Texte intégral
A. Hausser -
C'est le début de la campagne officielle. C'est vous qui inaugurez cette série d'interviews. Vous êtes la candidate du Parti radical de gauche. Ce n'est pas votre famille d'origine. Je crois qu'il faudrait préciser : pourquoi, comment ?
- "Simplement, parce que j'ai mon parti Walwari, en Guyane - "l'éventail" [en amérindien] -, qui a été créé avant ma première rencontre avec le Parti radical de gauche qui a eu lieu en 1994, puisque nous avons conduit les européennes ensemble. J'ai siégé cinq ans avec des radicaux de gauche au parlement européen. J'en suis à mon deuxième compagnonnage avec ce parti."
On dit que votre parti était plus proche de la droite que de la gauche ?

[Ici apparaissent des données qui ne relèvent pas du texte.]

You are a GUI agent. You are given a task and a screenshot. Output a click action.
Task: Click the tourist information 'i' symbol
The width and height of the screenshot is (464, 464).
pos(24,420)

- "Non, c'est très surprenant. Pour moi, il y a des repères qui sont stables. Ce sont les valeurs les principes, les positionnements personnels aussi. J'aimerai que l'on explique simplement ce que nous avions de plus proche de la droite."
C'est ce que disaient vos adversaires en tout cas, au sein de votre propre parti, puisque vous n'avez pas fait l'unanimité au sein des radicaux de gauche...
- "J'ai été investie à 81 %. Les fédérations se sont toutes mobilisées, puisque j'ai choisi une campagne de terrain qui s'est réalisée, effectivement, dans de très bonnes conditions. Cette campagne a été préparée par toutes les fédérations qui, d'ailleurs, récemment, puisque vous savez qu'il y a eu quelques tapages extérieurs sur des contestations, ont publiées un communiqué de fort soutien à cette candidature. Leur mobilisation a toujours été constante."
Vos parrainages viennent tous des radicaux de gauche ?
- "Non, il y a à peu près la moitié de parrainages qui viennent des radicaux de gauche mais c'est le plein du parti - 98 % des élus du parti radical de gauche autorisés à signer, puisque les conseillers municipaux ne signent pas, ont parrainé. Il y a plus de la moitié qui provient d'élus non radicaux. Récemment, il y a une quarantaine d'élus non radicaux qui ont parrainé, alors qu'ils n'avaient pas envoyé de promesses de parrainage. Mais après m'avoir entendue dans une de mes émissions, ils ont choisi de me parrainer. Je les en remercie tous..."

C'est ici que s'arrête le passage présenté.